The persistence or recurrence of minimal residual disease (MRD) after chemotherapy predicts relapse of B-cell acute lymphoblastic leukemia (B-ALL). CD19-directed chimeric antigen receptor T (CD19 CAR-T) cells have shown promising responses in B-ALL. However, their role in chemotherapy-refractory MRD-positive B-ALL remains unclear. Here we aimed to assess the effectiveness and safety of CD19 CAR-T cells in MRD-positive B-ALL patients. From January 2018, a total of 14 MRD-positive B-ALL patients received one or more infusions of autogenous CD19 CAR-T cells. Among them, 12 patients achieved MRD-negative remission after one cycle of CAR-T infusion. At a median follow-up time of 647 days (range 172–945 days), the 2-year event-free survival rate in MRD-positive patients was 61.2% ± 14.0% and the 2-year overall survival was 78.6 ± 11.0%, which were significantly higher than patients with active disease (blasts ≥ 5% or with extramedullary disease). Moreover, patients with MRD had a lower grade of cytokine release syndrome (CRS) than patients with active disease. However, the peak expansion of CAR-T cells in MRD positive patients showed no statistical difference compared to patients with active disease. Five patients received two or more CAR-T cell infusions and these patients showed a decreased peak expansion of CAR-T cell in subsequent infusions.

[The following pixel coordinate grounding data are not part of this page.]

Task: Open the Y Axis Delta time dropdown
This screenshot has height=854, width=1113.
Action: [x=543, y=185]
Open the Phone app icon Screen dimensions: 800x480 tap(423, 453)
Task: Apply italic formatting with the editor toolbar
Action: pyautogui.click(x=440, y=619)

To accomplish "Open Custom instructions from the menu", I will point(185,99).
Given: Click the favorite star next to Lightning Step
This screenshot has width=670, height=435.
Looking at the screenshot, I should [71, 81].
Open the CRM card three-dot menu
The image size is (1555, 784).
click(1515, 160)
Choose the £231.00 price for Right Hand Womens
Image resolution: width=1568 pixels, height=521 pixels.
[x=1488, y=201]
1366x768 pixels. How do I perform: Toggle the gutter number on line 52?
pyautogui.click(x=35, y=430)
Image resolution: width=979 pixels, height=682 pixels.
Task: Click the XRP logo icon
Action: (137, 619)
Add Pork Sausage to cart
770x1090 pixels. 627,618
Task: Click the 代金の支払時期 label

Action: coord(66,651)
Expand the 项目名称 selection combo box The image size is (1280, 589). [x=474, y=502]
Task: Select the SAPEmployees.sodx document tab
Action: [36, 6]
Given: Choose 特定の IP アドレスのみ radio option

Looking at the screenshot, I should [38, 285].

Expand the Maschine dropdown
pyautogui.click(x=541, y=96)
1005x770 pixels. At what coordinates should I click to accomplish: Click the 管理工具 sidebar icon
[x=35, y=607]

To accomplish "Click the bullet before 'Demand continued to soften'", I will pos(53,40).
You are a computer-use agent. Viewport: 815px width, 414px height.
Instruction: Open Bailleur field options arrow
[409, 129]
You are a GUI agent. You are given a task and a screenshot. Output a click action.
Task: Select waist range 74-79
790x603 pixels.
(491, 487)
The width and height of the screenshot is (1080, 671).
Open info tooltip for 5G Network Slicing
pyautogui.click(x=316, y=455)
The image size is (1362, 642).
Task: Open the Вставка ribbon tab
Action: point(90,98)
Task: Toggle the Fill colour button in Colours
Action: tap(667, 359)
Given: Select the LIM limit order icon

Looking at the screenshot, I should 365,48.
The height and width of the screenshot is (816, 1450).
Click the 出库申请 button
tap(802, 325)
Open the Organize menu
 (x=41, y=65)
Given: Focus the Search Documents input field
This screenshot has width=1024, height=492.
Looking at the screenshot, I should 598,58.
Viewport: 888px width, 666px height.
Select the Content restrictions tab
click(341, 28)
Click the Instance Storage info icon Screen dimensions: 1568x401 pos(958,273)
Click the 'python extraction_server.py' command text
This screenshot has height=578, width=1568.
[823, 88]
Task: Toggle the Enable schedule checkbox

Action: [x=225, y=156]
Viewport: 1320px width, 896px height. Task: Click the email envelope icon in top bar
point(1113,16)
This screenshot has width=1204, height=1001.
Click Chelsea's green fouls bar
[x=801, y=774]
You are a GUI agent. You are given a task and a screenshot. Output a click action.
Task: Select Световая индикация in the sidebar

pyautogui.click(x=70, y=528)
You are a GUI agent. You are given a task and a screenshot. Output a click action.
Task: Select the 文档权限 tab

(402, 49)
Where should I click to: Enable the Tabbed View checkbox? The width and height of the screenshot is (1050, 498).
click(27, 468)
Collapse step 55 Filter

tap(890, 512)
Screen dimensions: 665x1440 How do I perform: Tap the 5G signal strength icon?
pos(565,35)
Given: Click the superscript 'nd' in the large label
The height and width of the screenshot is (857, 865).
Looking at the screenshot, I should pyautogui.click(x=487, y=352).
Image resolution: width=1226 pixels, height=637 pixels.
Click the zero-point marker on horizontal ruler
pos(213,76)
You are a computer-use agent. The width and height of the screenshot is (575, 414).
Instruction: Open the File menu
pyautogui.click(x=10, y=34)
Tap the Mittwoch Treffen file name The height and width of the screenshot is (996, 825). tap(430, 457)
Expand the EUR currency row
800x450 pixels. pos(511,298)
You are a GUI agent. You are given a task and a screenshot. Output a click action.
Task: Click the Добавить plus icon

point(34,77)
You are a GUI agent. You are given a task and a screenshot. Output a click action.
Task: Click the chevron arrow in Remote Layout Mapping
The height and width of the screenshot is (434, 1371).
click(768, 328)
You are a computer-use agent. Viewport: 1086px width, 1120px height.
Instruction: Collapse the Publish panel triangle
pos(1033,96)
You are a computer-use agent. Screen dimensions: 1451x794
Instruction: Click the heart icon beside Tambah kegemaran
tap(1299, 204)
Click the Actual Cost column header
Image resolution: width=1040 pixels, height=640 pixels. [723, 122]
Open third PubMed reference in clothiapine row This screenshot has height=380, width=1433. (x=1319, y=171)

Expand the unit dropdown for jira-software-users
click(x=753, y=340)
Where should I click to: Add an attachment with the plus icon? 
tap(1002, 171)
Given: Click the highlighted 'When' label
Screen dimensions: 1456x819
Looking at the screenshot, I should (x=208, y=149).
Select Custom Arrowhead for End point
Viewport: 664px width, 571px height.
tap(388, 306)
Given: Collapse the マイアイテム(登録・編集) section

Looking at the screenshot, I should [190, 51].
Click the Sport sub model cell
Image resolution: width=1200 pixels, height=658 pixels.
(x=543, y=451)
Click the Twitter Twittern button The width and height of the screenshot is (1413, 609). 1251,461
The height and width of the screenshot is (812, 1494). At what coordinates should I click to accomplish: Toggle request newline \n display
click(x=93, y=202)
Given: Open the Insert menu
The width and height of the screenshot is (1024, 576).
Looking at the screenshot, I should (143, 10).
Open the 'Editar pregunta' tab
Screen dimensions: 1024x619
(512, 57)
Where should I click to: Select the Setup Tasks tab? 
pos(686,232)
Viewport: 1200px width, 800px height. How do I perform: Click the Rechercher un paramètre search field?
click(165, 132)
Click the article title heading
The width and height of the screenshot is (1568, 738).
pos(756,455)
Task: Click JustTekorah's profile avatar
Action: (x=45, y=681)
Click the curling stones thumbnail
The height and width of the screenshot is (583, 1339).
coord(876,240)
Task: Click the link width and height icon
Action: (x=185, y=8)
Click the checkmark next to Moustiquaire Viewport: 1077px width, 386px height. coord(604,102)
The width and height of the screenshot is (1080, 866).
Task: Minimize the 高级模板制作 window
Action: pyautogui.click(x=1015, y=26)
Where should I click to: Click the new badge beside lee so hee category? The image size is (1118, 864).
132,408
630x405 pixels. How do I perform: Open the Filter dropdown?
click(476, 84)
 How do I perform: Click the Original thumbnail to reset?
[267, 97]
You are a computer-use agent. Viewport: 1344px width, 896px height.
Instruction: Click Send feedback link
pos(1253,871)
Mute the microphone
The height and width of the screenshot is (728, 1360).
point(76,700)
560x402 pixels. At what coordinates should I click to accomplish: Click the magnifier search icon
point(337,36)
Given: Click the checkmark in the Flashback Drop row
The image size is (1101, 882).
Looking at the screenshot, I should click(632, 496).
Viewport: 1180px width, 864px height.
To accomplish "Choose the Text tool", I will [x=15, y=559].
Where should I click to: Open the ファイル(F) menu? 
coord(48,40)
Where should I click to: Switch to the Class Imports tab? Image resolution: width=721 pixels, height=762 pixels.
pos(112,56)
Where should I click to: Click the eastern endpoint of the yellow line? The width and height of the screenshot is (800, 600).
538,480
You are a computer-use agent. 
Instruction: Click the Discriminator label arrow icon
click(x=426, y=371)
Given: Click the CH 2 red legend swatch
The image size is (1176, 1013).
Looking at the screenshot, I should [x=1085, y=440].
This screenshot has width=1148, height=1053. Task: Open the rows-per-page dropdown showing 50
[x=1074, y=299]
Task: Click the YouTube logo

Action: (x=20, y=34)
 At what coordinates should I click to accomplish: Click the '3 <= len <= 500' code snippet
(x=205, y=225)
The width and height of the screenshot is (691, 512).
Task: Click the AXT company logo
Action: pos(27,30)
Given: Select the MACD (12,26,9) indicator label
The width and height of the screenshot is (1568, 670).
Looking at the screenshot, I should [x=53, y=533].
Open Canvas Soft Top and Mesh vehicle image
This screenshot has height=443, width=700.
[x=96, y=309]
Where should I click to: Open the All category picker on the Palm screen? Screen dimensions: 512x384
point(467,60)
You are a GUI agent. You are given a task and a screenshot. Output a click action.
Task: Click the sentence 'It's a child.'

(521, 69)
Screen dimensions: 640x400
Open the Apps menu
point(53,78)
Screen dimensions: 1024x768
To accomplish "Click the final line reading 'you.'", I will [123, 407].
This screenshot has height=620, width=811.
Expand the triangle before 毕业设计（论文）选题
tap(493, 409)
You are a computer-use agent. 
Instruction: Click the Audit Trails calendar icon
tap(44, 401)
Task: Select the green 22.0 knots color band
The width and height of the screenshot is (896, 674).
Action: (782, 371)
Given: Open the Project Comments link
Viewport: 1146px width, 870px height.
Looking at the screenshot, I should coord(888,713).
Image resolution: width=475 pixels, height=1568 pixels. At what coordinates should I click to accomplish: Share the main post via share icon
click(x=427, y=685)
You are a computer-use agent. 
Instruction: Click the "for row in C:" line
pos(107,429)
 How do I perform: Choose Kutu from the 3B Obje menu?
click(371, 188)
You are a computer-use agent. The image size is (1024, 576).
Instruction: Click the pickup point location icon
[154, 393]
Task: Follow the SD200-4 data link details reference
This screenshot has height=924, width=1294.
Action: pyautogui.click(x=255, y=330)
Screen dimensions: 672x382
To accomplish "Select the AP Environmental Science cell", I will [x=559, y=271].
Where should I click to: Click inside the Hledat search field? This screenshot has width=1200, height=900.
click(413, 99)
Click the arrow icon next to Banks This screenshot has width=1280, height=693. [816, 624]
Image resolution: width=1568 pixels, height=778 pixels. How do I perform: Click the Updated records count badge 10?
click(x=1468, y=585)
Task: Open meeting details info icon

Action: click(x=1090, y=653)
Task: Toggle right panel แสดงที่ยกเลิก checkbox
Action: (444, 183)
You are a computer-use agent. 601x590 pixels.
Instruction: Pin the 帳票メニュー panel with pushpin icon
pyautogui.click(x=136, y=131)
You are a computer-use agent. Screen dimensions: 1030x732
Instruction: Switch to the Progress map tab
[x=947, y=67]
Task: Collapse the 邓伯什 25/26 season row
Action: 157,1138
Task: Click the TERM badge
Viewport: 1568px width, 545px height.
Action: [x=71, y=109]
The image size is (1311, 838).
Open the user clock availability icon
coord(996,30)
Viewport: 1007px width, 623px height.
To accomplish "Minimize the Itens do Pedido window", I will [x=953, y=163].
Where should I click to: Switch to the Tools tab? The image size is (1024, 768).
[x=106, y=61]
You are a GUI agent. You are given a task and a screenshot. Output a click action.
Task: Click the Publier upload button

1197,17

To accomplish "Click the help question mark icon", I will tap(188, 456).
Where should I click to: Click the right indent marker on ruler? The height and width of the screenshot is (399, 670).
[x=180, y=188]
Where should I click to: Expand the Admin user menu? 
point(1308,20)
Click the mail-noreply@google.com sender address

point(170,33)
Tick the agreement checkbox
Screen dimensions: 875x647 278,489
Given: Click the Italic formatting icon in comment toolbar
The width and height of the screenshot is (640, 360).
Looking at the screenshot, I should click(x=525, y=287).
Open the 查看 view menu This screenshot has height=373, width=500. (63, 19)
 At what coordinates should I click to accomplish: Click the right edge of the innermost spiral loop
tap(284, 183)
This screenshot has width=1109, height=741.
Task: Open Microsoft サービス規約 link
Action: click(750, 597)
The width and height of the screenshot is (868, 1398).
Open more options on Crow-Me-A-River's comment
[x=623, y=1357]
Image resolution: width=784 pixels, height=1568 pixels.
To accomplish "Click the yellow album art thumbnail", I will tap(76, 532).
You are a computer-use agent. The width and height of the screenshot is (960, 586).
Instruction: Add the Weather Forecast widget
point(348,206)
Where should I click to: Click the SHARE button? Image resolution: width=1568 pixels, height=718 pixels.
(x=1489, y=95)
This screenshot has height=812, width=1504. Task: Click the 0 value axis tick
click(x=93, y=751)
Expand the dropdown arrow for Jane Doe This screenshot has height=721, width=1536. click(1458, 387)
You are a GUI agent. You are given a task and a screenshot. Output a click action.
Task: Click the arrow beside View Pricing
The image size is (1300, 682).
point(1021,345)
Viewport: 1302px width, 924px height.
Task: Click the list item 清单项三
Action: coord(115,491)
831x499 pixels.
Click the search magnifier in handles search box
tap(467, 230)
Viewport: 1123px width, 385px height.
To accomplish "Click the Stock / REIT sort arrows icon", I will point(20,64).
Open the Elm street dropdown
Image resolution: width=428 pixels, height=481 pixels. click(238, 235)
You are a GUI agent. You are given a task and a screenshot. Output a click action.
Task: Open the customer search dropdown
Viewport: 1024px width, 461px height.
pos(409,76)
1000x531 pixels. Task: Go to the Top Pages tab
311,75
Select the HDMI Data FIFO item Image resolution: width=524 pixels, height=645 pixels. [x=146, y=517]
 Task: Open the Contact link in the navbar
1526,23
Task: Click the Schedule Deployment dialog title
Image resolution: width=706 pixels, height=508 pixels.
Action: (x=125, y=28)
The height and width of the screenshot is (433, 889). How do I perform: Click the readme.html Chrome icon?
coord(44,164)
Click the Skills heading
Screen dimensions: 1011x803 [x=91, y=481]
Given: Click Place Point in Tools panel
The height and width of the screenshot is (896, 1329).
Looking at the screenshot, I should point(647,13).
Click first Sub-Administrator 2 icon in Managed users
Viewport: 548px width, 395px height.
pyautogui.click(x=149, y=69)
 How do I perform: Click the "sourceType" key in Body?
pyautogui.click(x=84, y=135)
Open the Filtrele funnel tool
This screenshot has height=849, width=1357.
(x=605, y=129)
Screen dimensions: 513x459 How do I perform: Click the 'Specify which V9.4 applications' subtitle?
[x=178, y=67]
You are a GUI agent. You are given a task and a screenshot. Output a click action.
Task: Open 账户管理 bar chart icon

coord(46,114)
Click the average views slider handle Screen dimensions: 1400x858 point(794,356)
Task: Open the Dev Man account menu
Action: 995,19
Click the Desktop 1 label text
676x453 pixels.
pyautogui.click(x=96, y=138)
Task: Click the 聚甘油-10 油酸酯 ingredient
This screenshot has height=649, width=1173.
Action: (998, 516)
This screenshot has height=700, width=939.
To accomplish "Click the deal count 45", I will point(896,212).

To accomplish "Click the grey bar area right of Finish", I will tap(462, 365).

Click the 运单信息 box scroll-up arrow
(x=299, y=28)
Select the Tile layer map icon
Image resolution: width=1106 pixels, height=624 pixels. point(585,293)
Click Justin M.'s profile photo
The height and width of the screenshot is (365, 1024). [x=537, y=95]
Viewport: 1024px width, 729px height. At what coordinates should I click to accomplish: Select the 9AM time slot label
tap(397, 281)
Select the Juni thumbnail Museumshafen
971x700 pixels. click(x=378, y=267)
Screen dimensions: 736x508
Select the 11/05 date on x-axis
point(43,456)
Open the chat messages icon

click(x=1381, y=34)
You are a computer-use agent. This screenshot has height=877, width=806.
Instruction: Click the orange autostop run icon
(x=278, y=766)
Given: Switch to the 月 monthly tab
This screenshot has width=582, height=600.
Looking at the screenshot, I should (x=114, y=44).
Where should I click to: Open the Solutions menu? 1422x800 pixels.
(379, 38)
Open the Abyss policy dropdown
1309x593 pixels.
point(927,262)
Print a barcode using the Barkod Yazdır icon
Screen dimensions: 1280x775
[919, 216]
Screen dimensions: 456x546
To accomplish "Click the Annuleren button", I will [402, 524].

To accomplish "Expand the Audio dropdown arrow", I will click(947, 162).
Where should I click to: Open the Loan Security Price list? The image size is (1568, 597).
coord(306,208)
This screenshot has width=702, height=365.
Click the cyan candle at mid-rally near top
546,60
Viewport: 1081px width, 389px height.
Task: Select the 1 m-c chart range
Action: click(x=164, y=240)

In conclusion, pre-emptive CD19 CAR-T cell treatment is an effective and safe approach and may confer sustained remission in B-ALL patients with chemotherapy-refractory MRD. The trials were registered at www.chictr.org.cn as ChiCTR-ONN-16009862 (November 14, 2016) and ChiCTR1800015164 (March 11, 2018).